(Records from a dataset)
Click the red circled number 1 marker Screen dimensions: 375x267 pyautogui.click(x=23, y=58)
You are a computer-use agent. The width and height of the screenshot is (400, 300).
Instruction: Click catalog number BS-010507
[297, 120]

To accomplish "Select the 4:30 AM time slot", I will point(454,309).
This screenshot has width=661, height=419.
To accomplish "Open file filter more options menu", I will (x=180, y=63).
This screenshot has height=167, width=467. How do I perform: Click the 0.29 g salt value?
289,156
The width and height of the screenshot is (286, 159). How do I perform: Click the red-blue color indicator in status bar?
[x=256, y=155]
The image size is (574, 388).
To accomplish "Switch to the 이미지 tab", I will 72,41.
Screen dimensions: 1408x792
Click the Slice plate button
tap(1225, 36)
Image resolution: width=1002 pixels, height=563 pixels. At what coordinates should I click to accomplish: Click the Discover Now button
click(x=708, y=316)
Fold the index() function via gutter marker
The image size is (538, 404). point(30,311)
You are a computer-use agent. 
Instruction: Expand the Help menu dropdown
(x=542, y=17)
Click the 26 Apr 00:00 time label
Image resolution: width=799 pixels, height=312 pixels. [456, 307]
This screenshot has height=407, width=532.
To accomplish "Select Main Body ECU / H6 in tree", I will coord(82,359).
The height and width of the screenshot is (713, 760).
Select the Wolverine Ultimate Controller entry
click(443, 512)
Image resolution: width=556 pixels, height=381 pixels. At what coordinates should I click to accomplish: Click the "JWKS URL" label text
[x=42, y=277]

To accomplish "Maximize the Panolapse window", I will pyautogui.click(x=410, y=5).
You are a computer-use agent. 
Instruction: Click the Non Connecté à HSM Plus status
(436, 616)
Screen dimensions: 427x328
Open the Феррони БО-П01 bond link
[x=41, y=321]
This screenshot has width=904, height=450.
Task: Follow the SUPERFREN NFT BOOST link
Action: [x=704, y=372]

[TO DO]
Please retype the entries between the line containing "This screenshot has width=661, height=419." and the end of the entries, inclusive.

[SOLUTION FOR THIS PROBLEM]
This screenshot has width=661, height=419.
To accomplish "Open file filter more options menu", I will (x=180, y=63).
This screenshot has height=167, width=467. How do I perform: Click the 0.29 g salt value?
289,156
The width and height of the screenshot is (286, 159). How do I perform: Click the red-blue color indicator in status bar?
[x=256, y=155]
The image size is (574, 388).
To accomplish "Switch to the 이미지 tab", I will 72,41.
Screen dimensions: 1408x792
Click the Slice plate button
tap(1225, 36)
Image resolution: width=1002 pixels, height=563 pixels. At what coordinates should I click to accomplish: Click the Discover Now button
click(x=708, y=316)
Fold the index() function via gutter marker
The image size is (538, 404). point(30,311)
You are a computer-use agent. 
Instruction: Expand the Help menu dropdown
(x=542, y=17)
Click the 26 Apr 00:00 time label
Image resolution: width=799 pixels, height=312 pixels. [456, 307]
This screenshot has height=407, width=532.
To accomplish "Select Main Body ECU / H6 in tree", I will coord(82,359).
The height and width of the screenshot is (713, 760).
Select the Wolverine Ultimate Controller entry
click(443, 512)
Image resolution: width=556 pixels, height=381 pixels. At what coordinates should I click to accomplish: Click the "JWKS URL" label text
[x=42, y=277]

To accomplish "Maximize the Panolapse window", I will pyautogui.click(x=410, y=5).
You are a computer-use agent. 
Instruction: Click the Non Connecté à HSM Plus status
(436, 616)
Screen dimensions: 427x328
Open the Феррони БО-П01 bond link
[x=41, y=321]
This screenshot has width=904, height=450.
Task: Follow the SUPERFREN NFT BOOST link
Action: [x=704, y=372]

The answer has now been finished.